While a funny example, it demonstrates the ability to have more precise control over the behavior of a model which has many practical applications. For example, in the demo, Ember is used to make a model more secure in hiding private information simply by finding the feature associated with “discussions of sensitive information” and turning it’s strength up.
The ability to find specific features based on the model’s output and steer it is just one of the many abilities that Ember has. Another ability demonstrated was it’s “Dynamic Prompting” in which new prompts could be inserted into the model when a feature for a given concept is activated above a certain strength threshold. The example shown was of a prompt used to advertise “Coca Cola” which gets inserted when the feature associated with “beverages” gets activated by the model.
Novel User Interfaces
The other main commercial use demonstrated was that of novel user interfaces with AI models. By connecting a user interface to the actual weights inside of a vision model, Goodfire was able to create a paint-like tool in which you can “paint” using features in the model and have an associated image generated.
In this paint UI, different features (lion, pyramid, wave, etc.) are displayed on the side. By clicking a given feature, you can then “paint” in a blank canvas with that feature, and than an associated image with that feature in the given position you painted is generated. You can try this demo for yourself right here. An example of my own “painting” can be seen below:

Image generated from “Ocean Wave,” “Tall Grass,” “Pyramid Structure,” and “Skyscraper Facades” features
The cool thing about this UI, is that the strength of each feature can be adjusted which changes how much it is emphasized in the image. Each feature can also be broken down into sub features which allows for more granular control over the output. For example, in the demo, they used the “Lion face” feature to paint a lion and then showed that if you lower the strength of its sub feature “Mane,” than the face becomes more tiger-like. This might show that the model understands a tiger as a lion minus its mane.
Other Use Cases and Directions
Other exciting use cases for interpretability research are mentioned as well such as explainable outputs, knowledge extraction, faster inference models, etc.
Knowledge extraction is a particularly exciting use case as it takes advantage of the superhuman nature of some of the models out their to extract novel information. For example, one of the companies Goodfire is partnered with is a biomedical company called the Arc Institute.

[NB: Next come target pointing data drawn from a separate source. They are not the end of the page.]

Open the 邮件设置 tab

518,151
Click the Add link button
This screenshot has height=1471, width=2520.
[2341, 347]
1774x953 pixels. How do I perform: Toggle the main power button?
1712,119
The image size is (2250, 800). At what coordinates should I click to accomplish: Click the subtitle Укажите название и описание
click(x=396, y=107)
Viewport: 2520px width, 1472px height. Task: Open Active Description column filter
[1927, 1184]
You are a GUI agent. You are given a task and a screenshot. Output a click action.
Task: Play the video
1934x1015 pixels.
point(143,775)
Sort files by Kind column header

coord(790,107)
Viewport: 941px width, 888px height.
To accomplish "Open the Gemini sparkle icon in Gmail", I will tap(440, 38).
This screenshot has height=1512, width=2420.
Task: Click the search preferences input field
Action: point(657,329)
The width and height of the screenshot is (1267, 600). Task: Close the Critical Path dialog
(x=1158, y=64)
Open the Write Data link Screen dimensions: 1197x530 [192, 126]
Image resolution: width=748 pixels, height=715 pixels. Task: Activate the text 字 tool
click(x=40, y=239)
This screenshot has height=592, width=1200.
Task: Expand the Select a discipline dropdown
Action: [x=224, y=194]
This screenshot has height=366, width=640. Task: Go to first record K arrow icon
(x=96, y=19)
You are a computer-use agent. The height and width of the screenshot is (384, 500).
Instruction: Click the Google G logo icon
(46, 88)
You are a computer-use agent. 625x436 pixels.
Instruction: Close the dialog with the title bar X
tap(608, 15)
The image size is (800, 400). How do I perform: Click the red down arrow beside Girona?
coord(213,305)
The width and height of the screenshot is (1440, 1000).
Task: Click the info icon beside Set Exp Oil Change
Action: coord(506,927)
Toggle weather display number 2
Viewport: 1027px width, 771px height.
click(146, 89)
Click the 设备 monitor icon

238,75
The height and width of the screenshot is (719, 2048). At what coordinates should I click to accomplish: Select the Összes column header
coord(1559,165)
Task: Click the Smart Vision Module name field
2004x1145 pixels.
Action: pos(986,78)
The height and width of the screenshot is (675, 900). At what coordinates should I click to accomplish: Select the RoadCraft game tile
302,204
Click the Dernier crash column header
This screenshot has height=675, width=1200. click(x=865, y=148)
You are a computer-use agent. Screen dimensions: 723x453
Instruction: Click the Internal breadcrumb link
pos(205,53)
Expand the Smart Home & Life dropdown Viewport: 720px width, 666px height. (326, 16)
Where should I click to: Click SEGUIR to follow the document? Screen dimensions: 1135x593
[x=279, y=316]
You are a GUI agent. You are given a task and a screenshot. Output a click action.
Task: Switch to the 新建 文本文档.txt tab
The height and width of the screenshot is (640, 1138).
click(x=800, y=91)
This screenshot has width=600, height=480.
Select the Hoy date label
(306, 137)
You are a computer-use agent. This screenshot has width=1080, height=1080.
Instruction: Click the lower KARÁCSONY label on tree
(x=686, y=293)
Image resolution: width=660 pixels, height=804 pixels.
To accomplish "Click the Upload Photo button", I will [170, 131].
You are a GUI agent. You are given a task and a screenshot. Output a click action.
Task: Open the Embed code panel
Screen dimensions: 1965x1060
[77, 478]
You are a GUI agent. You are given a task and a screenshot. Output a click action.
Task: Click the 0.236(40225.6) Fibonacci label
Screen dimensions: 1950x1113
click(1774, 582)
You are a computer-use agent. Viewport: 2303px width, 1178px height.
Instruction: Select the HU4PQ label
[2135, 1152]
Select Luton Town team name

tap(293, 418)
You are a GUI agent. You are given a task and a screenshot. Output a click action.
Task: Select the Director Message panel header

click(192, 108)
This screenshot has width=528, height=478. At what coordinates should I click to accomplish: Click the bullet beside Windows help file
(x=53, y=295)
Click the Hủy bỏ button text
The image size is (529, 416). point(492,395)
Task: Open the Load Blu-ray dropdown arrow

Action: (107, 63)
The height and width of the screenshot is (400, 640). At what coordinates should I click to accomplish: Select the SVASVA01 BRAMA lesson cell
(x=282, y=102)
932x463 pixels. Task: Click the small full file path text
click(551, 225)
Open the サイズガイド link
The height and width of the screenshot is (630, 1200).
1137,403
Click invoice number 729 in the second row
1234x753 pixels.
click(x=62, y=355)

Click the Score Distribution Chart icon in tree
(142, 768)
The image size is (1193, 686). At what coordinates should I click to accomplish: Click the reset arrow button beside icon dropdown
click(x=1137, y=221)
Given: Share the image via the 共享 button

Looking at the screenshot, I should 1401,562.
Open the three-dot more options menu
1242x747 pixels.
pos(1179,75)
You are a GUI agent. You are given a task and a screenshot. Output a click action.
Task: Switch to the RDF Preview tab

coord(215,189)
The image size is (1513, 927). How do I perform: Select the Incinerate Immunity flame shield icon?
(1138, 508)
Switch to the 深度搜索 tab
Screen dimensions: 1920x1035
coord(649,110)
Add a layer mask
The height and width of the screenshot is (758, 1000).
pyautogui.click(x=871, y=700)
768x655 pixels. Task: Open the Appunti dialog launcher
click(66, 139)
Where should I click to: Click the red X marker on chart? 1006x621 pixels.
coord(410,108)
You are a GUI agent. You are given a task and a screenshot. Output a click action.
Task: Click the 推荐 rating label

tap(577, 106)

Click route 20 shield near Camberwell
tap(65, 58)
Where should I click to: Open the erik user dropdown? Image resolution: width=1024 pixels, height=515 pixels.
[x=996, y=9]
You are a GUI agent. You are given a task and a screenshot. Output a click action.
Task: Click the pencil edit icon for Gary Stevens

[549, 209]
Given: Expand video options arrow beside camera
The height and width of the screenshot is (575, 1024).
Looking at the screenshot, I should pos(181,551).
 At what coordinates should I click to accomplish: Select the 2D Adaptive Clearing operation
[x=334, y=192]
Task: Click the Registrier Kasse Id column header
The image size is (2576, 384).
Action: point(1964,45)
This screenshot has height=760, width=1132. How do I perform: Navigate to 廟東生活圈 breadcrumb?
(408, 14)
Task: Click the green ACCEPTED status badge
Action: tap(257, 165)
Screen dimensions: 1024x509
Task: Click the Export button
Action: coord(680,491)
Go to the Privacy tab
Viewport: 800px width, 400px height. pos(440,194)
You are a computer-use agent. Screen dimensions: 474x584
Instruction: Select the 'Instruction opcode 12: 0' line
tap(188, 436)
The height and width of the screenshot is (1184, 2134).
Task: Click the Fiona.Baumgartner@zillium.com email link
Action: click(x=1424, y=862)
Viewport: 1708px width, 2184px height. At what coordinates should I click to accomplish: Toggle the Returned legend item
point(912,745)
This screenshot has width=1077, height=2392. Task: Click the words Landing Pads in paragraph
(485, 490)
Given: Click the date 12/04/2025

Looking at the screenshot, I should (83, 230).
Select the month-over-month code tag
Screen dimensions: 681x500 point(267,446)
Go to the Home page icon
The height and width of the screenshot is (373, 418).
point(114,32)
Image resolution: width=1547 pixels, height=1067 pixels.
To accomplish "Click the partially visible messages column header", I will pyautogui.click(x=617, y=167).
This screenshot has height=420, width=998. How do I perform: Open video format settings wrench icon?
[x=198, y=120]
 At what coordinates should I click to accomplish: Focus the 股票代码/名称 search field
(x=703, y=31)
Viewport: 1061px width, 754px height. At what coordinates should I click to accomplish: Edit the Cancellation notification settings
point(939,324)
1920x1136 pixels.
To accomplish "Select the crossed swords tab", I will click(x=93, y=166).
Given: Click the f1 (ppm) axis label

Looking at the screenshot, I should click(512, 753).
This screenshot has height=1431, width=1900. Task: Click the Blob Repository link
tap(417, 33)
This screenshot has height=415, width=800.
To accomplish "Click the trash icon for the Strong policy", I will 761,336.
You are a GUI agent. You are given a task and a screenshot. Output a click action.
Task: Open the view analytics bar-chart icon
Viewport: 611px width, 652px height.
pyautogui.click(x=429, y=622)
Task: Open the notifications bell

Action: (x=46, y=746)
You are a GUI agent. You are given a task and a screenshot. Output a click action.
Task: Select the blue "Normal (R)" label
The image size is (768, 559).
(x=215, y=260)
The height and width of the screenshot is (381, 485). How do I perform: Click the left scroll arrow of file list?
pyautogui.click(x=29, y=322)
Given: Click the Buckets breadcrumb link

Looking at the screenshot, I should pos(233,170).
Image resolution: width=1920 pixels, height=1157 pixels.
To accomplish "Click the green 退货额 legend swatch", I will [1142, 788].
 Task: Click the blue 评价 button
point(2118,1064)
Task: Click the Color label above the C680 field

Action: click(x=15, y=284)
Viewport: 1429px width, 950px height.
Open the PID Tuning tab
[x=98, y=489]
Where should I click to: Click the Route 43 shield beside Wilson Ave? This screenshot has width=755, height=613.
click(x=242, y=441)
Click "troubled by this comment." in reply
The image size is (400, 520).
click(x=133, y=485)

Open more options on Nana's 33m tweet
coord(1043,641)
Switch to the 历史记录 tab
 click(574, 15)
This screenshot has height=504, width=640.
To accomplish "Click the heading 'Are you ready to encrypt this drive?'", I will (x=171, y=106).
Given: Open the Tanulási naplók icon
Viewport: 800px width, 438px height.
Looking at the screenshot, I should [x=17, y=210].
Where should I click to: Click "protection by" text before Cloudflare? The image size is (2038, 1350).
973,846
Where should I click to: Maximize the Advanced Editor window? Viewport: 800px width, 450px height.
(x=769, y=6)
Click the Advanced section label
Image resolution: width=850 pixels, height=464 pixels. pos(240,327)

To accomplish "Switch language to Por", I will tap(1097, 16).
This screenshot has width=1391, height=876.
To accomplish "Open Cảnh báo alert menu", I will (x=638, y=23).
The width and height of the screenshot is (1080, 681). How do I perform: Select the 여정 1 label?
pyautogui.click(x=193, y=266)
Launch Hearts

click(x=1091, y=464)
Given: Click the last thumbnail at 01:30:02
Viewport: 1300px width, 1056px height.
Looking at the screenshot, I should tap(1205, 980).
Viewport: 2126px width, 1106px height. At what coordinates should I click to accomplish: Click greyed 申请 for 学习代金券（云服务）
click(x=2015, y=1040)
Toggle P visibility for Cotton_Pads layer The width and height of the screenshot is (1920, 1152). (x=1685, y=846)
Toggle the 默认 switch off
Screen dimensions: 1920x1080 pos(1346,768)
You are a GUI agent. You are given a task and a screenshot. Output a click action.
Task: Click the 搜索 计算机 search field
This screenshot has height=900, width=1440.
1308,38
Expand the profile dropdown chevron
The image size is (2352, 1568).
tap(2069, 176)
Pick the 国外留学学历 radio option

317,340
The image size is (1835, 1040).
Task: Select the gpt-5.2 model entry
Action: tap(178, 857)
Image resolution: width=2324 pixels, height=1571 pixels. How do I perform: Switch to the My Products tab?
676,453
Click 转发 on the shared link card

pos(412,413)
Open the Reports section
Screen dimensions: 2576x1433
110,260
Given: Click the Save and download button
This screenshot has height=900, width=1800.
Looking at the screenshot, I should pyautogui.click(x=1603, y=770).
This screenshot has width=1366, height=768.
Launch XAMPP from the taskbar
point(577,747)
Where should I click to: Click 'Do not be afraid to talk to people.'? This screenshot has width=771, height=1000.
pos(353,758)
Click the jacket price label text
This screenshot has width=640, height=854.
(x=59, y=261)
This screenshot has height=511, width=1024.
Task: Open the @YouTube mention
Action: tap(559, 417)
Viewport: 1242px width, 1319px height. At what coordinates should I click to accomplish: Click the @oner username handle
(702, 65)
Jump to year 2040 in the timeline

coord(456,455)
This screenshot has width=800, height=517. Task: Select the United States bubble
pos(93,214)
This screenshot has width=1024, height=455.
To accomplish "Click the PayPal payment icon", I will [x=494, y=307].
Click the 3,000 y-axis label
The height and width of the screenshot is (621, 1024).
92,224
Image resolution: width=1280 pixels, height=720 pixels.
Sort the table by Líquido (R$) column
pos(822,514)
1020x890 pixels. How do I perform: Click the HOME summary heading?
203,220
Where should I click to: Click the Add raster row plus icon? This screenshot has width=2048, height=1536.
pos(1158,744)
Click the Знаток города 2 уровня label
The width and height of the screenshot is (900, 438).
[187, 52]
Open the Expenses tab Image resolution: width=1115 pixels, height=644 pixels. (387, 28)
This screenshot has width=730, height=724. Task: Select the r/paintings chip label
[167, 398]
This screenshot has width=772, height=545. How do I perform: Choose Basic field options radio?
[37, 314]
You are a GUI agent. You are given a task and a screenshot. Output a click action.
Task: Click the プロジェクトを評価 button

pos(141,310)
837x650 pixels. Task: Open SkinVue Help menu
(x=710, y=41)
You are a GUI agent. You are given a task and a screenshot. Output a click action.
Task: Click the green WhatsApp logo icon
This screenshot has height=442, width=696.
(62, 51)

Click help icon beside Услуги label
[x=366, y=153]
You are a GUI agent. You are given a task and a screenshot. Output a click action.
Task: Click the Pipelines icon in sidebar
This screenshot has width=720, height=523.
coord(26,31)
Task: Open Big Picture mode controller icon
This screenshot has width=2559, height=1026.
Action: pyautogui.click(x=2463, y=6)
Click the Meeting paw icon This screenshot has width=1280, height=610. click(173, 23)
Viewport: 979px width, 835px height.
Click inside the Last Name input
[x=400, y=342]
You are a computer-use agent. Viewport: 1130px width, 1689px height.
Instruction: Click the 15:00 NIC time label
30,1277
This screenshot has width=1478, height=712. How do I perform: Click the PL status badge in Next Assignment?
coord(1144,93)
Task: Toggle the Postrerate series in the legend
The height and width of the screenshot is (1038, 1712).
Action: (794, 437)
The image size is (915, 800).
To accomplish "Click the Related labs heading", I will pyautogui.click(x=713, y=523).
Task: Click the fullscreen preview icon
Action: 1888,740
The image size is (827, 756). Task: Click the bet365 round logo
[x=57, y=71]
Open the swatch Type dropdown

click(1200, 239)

The Arc Institute owns Evo 2 which an AI model that has superhuman abilities to predict genomic data. Because of its superhuman ability, Goodfire plans to work with the Arc Institute to use interpretability methods to potentially discover novel biological concepts found within the model’s neurons. This strategy could potentially be used for a vast range of domains in which narrow superhuman models already exists, allowing for model-driven breakthroughs in many different fields of research.
Takeaway
The demo ends with a brief note from Mark emphasizing the fascination engineers have in taking things apart to truly understand how they work. The black box nature of AI models makes them ripe for this activity and their vast implementations across society makes interpreting them a very practical and lucrative task.
Ember already shows how just a basic understanding of a model’s features can help improve the control one has over its behaviors. Progress in interpretability seems to be speeding up so it will be exciting to see what new use cases will arise in the coming months and years.